> **Material for this exercise**:
-------
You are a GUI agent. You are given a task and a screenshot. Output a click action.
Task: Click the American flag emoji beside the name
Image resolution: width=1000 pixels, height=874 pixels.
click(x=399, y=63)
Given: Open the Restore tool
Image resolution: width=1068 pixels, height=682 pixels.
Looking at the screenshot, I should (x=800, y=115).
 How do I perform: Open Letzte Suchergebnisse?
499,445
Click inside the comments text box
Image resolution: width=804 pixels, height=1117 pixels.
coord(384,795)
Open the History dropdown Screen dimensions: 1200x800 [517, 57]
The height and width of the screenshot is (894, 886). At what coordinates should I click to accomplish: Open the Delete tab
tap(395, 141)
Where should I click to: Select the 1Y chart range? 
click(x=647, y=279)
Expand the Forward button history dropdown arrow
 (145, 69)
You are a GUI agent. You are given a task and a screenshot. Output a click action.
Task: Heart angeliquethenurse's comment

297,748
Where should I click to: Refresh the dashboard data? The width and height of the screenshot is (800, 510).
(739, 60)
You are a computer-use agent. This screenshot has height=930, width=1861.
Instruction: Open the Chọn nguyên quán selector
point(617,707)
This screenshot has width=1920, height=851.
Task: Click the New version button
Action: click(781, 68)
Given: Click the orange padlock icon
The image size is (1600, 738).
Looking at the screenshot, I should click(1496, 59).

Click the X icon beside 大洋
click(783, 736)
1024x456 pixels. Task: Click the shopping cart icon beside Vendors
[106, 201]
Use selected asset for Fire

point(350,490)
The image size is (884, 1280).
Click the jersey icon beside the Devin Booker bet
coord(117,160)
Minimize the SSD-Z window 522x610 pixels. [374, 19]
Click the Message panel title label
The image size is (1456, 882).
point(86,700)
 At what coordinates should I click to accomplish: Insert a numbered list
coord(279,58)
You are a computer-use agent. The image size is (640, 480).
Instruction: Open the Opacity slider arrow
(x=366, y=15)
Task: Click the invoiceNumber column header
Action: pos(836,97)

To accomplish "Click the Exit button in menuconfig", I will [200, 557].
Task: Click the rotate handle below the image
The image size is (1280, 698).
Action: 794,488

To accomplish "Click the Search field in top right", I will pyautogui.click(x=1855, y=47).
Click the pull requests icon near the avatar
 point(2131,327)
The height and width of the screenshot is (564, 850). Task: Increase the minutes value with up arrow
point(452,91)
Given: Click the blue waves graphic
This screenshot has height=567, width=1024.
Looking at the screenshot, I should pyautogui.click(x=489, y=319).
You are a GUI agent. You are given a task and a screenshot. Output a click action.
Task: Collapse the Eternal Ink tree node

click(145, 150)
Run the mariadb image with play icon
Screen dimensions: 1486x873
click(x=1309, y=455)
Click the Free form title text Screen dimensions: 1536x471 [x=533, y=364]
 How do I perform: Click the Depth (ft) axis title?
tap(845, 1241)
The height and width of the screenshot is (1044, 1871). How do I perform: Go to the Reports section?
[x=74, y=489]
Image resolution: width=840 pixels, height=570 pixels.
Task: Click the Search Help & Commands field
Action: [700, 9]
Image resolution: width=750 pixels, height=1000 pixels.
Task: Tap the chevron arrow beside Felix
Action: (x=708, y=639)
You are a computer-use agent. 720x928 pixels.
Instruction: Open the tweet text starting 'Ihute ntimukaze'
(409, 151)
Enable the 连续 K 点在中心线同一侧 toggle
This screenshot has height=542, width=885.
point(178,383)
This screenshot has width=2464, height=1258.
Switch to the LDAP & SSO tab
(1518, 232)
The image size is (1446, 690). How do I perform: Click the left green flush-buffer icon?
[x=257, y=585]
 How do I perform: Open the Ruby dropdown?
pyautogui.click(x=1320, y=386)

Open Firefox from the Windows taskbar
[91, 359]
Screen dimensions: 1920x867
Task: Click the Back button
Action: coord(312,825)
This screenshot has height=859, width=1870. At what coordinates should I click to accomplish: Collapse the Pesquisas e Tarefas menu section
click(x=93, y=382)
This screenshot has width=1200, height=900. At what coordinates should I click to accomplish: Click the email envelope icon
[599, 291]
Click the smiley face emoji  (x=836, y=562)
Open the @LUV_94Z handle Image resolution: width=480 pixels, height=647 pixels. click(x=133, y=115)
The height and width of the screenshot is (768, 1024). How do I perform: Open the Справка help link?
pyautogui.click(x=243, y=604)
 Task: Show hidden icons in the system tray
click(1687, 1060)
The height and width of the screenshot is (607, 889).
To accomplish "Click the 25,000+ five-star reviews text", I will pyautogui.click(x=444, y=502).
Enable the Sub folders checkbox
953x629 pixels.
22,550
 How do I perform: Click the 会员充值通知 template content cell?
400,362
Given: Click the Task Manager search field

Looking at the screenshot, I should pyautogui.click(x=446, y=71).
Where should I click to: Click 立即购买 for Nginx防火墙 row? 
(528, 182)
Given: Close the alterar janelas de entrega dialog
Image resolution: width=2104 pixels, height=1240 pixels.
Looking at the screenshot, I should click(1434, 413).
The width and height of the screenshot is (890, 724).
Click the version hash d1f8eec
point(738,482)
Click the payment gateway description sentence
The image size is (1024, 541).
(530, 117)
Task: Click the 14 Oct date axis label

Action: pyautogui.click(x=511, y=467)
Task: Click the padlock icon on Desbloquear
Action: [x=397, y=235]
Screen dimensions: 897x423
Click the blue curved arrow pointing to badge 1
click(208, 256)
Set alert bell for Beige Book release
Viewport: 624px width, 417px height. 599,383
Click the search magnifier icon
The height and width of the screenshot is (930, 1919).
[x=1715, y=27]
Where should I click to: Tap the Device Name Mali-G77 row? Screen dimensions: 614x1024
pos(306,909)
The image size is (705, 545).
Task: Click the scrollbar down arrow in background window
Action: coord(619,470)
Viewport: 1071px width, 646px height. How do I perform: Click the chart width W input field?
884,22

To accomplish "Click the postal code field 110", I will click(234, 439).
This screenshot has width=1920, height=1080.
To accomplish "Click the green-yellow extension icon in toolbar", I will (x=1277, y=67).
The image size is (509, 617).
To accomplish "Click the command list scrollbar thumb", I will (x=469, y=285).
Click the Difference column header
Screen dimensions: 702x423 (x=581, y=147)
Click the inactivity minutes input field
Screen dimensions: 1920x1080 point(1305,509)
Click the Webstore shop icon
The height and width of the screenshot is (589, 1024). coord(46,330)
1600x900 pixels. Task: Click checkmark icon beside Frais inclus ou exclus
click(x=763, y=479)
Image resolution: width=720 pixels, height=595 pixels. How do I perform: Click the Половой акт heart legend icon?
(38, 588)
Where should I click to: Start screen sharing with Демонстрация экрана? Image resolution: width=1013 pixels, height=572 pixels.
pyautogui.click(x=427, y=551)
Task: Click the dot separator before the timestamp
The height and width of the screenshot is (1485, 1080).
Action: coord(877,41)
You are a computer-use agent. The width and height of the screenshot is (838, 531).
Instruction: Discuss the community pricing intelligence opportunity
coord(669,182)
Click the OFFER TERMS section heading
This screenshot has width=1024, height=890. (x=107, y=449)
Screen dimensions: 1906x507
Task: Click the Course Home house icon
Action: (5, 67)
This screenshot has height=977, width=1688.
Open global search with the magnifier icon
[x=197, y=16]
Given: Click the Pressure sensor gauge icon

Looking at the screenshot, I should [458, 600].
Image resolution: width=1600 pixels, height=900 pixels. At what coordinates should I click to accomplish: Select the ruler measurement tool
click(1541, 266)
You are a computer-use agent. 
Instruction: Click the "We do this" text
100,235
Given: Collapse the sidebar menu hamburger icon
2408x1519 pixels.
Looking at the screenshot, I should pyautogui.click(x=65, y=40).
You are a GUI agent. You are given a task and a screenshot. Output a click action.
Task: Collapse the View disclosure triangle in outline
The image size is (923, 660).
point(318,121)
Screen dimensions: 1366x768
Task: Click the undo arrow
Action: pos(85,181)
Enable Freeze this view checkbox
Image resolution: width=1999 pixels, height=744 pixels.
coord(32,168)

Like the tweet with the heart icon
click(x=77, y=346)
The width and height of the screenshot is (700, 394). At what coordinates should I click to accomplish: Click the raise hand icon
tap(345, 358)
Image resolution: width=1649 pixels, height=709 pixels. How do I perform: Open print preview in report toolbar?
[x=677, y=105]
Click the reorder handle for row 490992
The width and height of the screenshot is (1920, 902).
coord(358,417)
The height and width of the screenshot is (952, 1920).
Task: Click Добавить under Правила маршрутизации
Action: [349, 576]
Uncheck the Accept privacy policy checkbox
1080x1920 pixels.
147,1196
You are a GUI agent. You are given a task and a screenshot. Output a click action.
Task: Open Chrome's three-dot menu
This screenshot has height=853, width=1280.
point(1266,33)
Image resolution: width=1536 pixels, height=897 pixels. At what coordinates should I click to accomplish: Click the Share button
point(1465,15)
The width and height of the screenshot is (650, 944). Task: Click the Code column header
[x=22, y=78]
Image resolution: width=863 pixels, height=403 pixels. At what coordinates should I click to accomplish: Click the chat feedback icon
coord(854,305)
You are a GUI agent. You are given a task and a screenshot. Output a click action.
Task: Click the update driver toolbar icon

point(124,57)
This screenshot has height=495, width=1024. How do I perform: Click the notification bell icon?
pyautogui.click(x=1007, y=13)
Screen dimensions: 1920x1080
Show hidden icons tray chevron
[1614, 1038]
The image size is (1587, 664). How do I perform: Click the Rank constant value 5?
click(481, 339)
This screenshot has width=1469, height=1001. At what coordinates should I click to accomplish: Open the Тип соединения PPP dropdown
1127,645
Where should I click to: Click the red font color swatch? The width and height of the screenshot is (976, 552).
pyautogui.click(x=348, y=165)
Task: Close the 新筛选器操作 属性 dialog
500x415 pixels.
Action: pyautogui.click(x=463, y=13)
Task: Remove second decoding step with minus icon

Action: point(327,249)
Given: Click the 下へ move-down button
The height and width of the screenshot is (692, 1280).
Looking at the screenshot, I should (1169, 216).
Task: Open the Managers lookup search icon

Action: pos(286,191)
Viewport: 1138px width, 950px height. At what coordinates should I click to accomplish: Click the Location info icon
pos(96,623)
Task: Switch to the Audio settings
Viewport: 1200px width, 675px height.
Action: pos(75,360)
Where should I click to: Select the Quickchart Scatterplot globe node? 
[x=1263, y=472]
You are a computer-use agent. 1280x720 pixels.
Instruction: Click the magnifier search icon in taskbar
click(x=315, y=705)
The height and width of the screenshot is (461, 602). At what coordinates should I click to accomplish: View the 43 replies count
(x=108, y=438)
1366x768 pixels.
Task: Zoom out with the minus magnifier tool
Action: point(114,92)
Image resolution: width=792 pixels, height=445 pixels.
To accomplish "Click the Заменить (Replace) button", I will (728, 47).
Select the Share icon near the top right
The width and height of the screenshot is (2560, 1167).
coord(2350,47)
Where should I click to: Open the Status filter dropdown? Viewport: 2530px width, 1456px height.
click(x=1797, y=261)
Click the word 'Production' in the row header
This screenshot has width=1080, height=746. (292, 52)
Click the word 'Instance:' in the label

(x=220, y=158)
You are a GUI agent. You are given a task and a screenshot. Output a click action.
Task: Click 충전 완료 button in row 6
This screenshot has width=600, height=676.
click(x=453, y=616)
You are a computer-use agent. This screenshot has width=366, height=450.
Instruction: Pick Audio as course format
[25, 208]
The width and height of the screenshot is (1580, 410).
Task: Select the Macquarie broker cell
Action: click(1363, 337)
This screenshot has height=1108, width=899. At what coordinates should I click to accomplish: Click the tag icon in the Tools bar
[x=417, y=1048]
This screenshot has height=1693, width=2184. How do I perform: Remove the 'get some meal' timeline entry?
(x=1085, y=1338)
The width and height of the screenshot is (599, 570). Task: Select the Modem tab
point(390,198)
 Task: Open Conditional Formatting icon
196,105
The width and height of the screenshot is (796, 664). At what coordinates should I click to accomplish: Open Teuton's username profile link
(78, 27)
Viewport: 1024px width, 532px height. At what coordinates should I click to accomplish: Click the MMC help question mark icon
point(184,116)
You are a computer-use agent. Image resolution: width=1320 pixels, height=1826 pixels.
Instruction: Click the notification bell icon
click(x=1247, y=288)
-------
> **What is needed**: Rewrite the data above as a numbered list, from the line containing "The image size is (1587, 664)." down to the line containing "coord(2350,47)", both included. Leave out any blank lines.

> **Expected answer**:
1. The image size is (1587, 664). How do I perform: Click the Rank constant value 5?
2. click(481, 339)
3. This screenshot has width=1469, height=1001. At what coordinates should I click to accomplish: Open the Тип соединения PPP dropdown
4. 1127,645
5. Where should I click to: Click the red font color swatch? The width and height of the screenshot is (976, 552).
6. pyautogui.click(x=348, y=165)
7. Task: Close the 新筛选器操作 属性 dialog
8. 500x415 pixels.
9. Action: pyautogui.click(x=463, y=13)
10. Task: Remove second decoding step with minus icon
11. Action: point(327,249)
12. Given: Click the 下へ move-down button
13. The height and width of the screenshot is (692, 1280).
14. Looking at the screenshot, I should (1169, 216).
15. Task: Open the Managers lookup search icon
16. Action: pos(286,191)
17. Viewport: 1138px width, 950px height. At what coordinates should I click to accomplish: Click the Location info icon
18. pos(96,623)
19. Task: Switch to the Audio settings
20. Viewport: 1200px width, 675px height.
21. Action: pos(75,360)
22. Where should I click to: Select the Quickchart Scatterplot globe node? 
23. [x=1263, y=472]
24. You are a computer-use agent. 1280x720 pixels.
25. Instruction: Click the magnifier search icon in taskbar
26. click(x=315, y=705)
27. The height and width of the screenshot is (461, 602). At what coordinates should I click to accomplish: View the 43 replies count
28. (x=108, y=438)
29. 1366x768 pixels.
30. Task: Zoom out with the minus magnifier tool
31. Action: point(114,92)
32. Image resolution: width=792 pixels, height=445 pixels.
33. To accomplish "Click the Заменить (Replace) button", I will (728, 47).
34. Select the Share icon near the top right
35. The width and height of the screenshot is (2560, 1167).
36. coord(2350,47)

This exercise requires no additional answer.